I will always check out a limited dependency package before competitors needing more. “Reduced dependencies” is always my first choice.
These types of packages are trying to reduce two primary problems.
1. Dependencies on binary packages. These always make life hard for distributing to multiple platforms.
2. Webs of version dependencies that end up creating conflicts. Easy_install tools can assist with multiple versions, but they require planning ahead of time and cannot solve the real problems.
For our grid at work, knowing that a package has no dependencies is a HUGE bonus. We have a massive grid and need to roll out upgrades. Having to manage conflicting dependencies is one of the larger problems.
Knowing that the package does not have any dependencies means that we can roll it out much much faster.
“No external dependencies” means you don’t have to find and compile a c-library, I think. That can be a pain sometimes.
There are some real dangers you get into when your dependencies get too complicated. You get conflicts if different libraries have conflicting dependencies. Things might work out now, but what about in the future? And the error messages you get when there’s conflicting dependencies hardly make the issue clear. The order of installation itself tends to be cause success or failure — if you install the less-restrictive library first things will work out, if not you get some weird installation conflict. Multi-version installs only defer the conflict.

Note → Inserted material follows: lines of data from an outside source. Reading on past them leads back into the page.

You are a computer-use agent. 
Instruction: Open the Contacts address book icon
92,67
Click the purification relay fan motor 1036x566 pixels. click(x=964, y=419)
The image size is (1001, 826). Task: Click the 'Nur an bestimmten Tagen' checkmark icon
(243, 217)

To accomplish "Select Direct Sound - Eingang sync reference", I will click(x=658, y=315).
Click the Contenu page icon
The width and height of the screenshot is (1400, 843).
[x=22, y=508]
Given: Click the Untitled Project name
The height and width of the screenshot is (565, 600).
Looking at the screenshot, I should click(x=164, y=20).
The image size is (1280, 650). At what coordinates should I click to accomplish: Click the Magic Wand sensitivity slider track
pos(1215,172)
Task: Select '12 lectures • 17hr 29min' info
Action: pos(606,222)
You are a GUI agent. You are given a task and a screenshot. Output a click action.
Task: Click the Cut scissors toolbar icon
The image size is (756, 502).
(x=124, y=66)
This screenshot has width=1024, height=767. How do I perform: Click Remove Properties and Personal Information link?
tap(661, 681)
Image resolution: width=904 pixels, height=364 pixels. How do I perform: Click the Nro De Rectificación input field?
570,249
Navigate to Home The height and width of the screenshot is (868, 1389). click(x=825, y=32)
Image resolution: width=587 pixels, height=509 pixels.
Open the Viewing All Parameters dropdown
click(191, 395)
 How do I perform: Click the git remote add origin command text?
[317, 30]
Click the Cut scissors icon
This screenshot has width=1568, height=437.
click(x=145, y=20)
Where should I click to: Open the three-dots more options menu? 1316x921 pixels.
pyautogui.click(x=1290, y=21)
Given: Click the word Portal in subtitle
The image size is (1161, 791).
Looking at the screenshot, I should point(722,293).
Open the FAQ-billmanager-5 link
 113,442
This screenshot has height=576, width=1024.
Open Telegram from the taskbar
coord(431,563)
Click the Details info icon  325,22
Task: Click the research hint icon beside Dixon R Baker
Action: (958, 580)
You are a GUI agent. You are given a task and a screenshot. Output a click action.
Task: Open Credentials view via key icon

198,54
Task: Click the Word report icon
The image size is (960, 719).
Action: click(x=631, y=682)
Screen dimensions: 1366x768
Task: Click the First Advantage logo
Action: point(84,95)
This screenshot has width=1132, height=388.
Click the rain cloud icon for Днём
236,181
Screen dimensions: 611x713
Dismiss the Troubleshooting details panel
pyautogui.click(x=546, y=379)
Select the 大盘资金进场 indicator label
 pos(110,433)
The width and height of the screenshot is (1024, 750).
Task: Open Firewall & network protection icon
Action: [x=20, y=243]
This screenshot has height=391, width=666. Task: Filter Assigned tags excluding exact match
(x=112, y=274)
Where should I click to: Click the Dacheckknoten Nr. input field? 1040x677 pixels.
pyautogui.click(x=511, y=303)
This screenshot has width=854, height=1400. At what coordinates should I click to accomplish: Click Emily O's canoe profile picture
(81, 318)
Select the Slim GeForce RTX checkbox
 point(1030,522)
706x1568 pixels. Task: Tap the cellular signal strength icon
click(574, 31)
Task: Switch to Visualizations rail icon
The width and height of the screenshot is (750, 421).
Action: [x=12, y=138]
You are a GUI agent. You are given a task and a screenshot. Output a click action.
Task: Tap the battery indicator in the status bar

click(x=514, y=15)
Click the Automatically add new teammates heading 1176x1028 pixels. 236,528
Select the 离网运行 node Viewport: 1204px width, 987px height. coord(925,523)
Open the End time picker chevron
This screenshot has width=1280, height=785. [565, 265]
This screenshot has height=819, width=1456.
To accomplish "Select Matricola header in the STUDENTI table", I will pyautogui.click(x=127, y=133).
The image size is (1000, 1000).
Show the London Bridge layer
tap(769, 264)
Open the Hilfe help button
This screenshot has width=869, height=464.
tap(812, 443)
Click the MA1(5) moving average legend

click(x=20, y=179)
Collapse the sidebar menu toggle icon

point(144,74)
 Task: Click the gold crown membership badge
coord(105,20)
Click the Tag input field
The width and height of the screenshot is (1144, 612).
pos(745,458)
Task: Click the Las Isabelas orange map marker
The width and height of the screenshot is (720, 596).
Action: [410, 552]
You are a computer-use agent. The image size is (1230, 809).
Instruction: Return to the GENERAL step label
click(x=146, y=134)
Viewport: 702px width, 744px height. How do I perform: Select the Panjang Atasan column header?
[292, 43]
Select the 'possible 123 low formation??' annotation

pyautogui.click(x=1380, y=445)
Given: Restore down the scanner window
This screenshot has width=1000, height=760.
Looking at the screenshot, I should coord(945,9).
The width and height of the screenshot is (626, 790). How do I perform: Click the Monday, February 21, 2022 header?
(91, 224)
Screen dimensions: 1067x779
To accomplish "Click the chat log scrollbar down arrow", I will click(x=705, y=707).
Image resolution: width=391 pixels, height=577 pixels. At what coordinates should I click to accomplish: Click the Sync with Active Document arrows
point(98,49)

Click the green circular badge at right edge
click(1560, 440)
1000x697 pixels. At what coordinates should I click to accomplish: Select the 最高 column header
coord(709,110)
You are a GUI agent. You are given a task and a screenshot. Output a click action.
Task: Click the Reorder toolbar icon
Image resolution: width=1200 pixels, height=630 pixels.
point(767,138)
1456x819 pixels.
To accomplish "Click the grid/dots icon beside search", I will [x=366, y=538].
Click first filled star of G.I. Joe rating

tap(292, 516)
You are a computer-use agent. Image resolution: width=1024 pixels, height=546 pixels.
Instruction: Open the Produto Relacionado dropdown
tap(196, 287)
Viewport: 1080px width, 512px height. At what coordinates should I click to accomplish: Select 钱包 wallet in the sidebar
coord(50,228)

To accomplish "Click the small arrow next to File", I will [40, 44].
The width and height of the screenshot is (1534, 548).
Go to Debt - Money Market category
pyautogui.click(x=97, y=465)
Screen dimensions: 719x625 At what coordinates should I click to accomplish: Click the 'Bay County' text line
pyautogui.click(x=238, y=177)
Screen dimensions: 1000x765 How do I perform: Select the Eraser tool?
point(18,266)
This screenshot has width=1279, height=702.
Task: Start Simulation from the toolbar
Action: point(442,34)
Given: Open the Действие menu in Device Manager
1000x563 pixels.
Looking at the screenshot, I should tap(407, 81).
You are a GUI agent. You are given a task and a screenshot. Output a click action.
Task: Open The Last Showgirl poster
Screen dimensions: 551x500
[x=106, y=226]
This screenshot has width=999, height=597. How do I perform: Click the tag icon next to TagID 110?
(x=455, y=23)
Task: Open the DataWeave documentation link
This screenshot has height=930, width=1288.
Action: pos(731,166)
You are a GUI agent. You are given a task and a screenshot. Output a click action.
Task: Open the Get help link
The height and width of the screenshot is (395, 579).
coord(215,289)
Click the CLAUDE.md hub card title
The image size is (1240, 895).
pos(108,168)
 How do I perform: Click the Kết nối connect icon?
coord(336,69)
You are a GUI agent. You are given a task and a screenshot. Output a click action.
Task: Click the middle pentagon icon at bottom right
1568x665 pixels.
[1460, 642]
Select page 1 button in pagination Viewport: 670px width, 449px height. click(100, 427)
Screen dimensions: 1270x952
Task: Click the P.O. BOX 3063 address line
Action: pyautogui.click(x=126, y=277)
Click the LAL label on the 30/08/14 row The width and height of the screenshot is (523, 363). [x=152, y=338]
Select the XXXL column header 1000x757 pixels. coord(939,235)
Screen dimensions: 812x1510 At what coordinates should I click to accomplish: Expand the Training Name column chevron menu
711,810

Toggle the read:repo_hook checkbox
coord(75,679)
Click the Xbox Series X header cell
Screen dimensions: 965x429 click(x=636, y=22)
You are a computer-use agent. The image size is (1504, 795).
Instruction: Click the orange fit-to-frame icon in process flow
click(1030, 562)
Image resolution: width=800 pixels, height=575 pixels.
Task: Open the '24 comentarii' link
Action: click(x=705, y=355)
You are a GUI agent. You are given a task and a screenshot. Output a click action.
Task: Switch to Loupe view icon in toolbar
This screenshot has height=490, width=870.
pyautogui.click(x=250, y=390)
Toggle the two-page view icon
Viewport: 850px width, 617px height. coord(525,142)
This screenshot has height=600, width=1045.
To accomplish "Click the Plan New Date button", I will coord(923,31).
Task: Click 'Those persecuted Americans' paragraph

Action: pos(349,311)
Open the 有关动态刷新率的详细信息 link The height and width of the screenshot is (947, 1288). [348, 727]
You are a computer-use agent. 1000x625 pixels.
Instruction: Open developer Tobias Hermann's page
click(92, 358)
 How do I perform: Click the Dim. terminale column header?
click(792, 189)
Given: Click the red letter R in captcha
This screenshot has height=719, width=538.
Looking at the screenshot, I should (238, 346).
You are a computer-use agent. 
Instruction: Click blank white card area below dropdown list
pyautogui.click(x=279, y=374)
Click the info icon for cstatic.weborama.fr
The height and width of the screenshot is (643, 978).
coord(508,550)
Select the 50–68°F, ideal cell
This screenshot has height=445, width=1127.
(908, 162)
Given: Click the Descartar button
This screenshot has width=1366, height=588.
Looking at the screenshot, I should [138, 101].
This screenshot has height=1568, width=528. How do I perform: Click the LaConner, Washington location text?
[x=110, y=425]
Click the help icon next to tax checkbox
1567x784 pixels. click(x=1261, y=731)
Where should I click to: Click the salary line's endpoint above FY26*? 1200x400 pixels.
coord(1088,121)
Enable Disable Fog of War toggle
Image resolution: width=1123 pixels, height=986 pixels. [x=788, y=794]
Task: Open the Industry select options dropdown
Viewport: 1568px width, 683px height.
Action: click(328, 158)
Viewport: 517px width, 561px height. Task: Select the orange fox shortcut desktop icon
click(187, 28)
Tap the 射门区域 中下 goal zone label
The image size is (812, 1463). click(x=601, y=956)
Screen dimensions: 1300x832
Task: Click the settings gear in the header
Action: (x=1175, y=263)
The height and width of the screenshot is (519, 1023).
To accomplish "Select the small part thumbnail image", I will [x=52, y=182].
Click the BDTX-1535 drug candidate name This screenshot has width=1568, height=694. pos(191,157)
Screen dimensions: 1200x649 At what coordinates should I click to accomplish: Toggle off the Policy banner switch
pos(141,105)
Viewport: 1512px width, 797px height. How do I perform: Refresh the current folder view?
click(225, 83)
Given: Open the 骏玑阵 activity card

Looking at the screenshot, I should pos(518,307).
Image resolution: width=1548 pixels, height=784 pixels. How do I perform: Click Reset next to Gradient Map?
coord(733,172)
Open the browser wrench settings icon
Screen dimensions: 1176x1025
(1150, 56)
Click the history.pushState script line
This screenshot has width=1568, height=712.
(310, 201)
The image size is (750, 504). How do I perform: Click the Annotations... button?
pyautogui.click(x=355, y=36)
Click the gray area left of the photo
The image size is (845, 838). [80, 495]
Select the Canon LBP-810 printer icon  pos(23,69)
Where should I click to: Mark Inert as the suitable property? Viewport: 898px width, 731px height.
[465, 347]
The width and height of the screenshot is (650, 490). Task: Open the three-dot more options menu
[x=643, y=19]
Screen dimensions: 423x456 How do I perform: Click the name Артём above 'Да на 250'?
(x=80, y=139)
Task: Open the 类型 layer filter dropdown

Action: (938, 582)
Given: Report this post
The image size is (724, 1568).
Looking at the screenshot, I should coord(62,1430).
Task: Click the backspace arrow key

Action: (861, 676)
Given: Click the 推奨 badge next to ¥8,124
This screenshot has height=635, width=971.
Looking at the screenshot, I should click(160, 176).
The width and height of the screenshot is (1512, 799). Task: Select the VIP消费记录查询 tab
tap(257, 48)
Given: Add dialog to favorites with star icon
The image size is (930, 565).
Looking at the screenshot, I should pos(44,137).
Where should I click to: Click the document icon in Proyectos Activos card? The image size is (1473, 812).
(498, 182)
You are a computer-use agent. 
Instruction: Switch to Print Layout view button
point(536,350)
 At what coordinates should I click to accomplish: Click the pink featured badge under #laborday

And there’s still no real solution to keeping your dependencies in-tact. There’s some ad hoc solutions — extras that define recommended packages, or some tools like repoze’s and poach-eggs to pin the versions. But without those the (validly!) vague version declarations in packages can fall apart as packages upgrade and introduce new and unexpected conflicts.
One level of dependencies is manageable (though not without its problems), but we don’t have the tools to handle deeper dependency graphs. Or, more generally, the community knowledge about good practices in deployment.
This is simple.
Easy is beautiful.
Short is beautiful.
And the more you require, the more dependant you end up.
this may sometimes have advantages, but often it just leads to problems. I can thus understand people who dont like to include a lot of deps if it is avoidable
Just want to add +1 to what Ian Bicking mentioned in his comment. Having a dependency tree that is one level deep instead of 2+ levels deep results in less effort to modify things.
With the project I work on, 4Suite-XML has probably cost us close to 6 months of developer time because of continued issues with its dependency on certain versions of expat, combined with the lack of time to fix the problem correctly. Now when I evaluate a library, fewer dependencies means that I will be able to upgrade my programming environment more easily and quickly.
it’s ironic that in your description for the simplegeneric package in PyPI you say “it has absolutely no dependencies” as if it was a positive thing
I just wanted to point out that at least one person, Robert Martin, has thought deeply about this issue as part of a set of OOD tenants that have been coined SOLID principles.
The one that’s relevant to this discussion is the Stable Dependencies Principle (SDP). Basically, the assertion is that one should depend on packages that are at least more stable than one’s own. Martin then presents a simple metric to determine “stability” that punishes a package for its external dependencies relative to how many packages are dependent on it. Martin really doesn’t present the metric as much more than a guideline or rather a way of succinctly describing his principle.
Martin is somewhat a celebrated figure in the OOD community. Personally, I don’t find much of his principles that controversial. Furthermore, he does a good job making his case for them. His discussion of SDP is pretty much in line with some of the comments above.
I want to note, though, that I think there’s a bit of zealotry behind Martin’s principles. When I first encountered people talking about “SOLID principles,” it sounded like a bunch of hype. I was a bit disappointed when the principles turned out to be straight-forward things I’d been doing anyway. On the other hand, it’s good that someone wrote them down and gave them some names.